Um professor em Inglaterra fez um levantamento e tem conseguido chegar a acordos, sobretudo, com a indústria alimentar. E o milhão e meio de libras que investiu por ano para conseguir baixar a alimentação no país inteiro, já o fez ganhar para a saúde o equivalente a a 1500 milhões anuais.

Mas foram os interesses económicos que fizeram com que, em Portugal, não fossemos tão ousados na proposta inicial?

Não sei. Não temos feito essa leitura. Isso tem de ser o Estado a fazer, nós, médicos, falamos para as pessoas. Costumo dizer que a saúde é por de mais importante para estar apenas nas mãos dos médicos, cada qual tem de aprender a tomar conta de si.

Mas não temos um milhão de libras para essa batalha.

Pelo que vamos lendo e vamos sabendo, o orçamento para a saúde que é cativado não nos dá se não 1% para prevenção. Se fosse 2%, era o dobro (pausa). O [ex-]presidente Cavaco Silva criou um conselho de combate ao tabagismo decidiu que 1% dos impostos do tabaco era para a prevenção. Nessa altura, eram 400 mil euros. Mas isso acabou.

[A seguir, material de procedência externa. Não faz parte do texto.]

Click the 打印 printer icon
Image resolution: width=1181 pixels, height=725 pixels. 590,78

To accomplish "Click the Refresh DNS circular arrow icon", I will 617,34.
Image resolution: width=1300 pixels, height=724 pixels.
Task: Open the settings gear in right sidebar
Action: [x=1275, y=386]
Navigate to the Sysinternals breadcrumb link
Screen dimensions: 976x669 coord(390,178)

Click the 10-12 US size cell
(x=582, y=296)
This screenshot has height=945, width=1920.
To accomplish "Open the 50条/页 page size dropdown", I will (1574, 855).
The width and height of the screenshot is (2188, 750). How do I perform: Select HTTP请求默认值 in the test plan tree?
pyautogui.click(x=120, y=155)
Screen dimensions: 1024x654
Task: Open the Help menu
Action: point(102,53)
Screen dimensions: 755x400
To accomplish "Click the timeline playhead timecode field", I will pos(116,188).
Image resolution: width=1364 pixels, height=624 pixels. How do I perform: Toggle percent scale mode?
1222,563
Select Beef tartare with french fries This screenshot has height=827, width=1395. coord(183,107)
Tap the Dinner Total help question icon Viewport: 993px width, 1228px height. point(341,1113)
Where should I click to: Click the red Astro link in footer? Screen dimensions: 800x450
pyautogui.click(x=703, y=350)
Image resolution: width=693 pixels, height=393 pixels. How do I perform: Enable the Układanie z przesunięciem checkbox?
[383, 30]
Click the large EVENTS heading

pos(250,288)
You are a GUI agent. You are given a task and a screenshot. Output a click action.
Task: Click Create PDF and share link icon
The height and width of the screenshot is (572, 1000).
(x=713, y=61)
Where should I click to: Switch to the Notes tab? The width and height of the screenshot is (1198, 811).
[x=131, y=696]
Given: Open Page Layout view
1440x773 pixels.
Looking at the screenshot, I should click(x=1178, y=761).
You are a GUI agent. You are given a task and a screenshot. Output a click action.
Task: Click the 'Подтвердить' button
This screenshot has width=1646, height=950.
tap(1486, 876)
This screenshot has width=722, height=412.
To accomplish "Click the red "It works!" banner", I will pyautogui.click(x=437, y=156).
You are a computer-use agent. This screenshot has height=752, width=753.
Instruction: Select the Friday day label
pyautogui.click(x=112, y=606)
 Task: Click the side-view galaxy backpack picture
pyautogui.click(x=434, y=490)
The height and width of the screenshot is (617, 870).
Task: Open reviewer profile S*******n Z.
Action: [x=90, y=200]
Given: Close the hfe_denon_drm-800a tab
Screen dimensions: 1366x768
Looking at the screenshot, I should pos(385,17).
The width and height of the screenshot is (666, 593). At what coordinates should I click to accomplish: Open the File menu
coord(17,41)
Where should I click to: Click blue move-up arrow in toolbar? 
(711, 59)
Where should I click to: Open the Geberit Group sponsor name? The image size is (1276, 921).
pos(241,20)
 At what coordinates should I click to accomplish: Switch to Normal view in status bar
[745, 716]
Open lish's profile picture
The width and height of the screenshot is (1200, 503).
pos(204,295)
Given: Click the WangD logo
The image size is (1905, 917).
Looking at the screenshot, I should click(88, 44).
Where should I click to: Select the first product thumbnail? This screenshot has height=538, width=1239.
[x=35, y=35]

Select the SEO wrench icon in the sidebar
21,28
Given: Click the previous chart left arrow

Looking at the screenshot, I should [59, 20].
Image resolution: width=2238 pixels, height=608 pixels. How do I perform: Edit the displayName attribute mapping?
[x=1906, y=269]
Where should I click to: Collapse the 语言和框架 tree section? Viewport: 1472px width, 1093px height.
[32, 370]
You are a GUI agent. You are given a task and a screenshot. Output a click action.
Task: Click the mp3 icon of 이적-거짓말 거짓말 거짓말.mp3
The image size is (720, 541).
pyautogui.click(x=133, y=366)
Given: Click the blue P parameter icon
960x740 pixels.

Que iniciativas prevê no combate ao sal?

O mais importante é que cada um saiba como melhorar os seus hábitos. A começar pelos avós, quando contam as histórias aos seus netos e falam da alimentação e do exercício, passando pelos aos pais quando falam com os filhos. É preciso criar hábitos saudáveis. Quando não somos habituados ao excesso de sal, é possível viver sem precisar dele. Depois, há também plantas que podem fazer essa substituição. Por exemplo, a salicórnia, que sabe a sal e pode ser um bom substituto.

“Quando não somos habituados ao excesso de sal, é possível viver sem precisar dele”

Mas o que pode ser feito?

É preciso sensibilizar, informar e ensinar, por exemplo, através das receitas de cozinha. Para isso, é preciso falar com as pessoas, dar-lhes as informações, mas hoje os médicos estão cada vez mais a olhar para os ecrãs em vez de olharem para os doentes. Os especialistas, hoje em dia, não têm tempo para dar conselhos e isso é muito importante. Chamo a isso medicina comportamental e que se deve aliar à medicina preventiva.